И хотя у моей бабули, как и у многих представительниц старшего поколения, «раньше трава была зеленее», вот в это верится. Она могла найти замену для провинившегося педагога, а нынешние директора не могут.
Стандарты профессиональной этики выросли, педагогика шагнула далеко вперед, родители больше не склонны верить учителю, потому что он старше… Но все это БЕСПОЛЕЗНО, пока преподавателя защищает от увольнения кадровый голод.
Пока родители побитого школьника в ужасе пытаются что-то сделать, остальные мамы и папы заступаются за педагога-драчуна: их-то детей не трогали, а физику кто-то должен преподавать! И гораздо легче попросить ребенка «не отсвечивать», чем найти нового учителя, который был бы лучше прежнего.

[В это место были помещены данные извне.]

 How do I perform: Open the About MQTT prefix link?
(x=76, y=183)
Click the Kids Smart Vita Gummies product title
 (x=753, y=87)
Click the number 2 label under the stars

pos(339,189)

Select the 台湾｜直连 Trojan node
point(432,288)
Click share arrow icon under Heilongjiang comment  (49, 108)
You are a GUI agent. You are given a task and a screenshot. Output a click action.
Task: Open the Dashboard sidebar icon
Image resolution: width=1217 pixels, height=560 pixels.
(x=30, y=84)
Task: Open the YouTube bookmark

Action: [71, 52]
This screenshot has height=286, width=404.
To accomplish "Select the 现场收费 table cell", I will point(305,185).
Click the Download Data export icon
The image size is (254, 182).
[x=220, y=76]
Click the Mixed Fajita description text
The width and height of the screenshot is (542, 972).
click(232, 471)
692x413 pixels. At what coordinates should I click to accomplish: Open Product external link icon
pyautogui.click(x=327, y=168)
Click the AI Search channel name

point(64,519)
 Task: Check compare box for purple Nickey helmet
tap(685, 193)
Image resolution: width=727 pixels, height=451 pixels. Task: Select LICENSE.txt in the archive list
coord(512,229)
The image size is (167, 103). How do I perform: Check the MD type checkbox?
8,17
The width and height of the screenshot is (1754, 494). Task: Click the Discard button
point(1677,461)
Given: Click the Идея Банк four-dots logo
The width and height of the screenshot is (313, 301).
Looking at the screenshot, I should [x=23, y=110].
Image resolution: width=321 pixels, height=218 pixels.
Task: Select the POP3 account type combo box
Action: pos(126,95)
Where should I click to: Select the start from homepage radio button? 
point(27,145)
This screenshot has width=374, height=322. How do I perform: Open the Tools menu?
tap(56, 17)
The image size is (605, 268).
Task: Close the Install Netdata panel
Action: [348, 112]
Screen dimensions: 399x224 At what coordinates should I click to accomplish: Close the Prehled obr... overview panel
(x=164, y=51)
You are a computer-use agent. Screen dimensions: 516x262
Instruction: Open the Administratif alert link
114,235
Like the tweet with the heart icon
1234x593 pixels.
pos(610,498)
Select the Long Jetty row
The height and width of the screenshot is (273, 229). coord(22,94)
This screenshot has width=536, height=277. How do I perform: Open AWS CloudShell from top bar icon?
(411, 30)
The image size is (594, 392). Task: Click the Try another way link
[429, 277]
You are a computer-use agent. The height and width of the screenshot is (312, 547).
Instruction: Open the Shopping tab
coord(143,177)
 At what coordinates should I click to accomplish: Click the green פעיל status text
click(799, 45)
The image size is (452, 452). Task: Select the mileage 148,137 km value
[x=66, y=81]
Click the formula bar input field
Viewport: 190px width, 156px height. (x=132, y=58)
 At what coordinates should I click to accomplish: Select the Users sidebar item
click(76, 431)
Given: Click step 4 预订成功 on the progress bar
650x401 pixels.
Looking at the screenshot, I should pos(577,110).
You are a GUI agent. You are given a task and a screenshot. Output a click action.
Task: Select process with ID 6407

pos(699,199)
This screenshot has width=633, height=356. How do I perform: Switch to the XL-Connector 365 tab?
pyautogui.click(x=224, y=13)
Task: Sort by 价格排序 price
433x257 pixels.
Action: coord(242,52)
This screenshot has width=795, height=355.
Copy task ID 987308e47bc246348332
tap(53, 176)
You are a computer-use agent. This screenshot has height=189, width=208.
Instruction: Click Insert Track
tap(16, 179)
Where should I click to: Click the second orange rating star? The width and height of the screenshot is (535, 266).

Учителей стало меньше — это факт. Большое количество педагогов — люди пенсионного возраста. А количество обязанностей у них все растет и растет. Море отчетов. Проверка заданий. Показатели эффективности, от которых зависит зарплата. Необходимость брать на себя внеурочную нагрузку, чтобы получать больше денег. Добровольно-принудительное участие в выборах. Новые учебники. Новые экзамены. Заполнение электронных дневников. Необходимость участвовать в конкурсах ради достойной зарплаты. Отчеты, отчеты, отчеты и еще раз отчеты.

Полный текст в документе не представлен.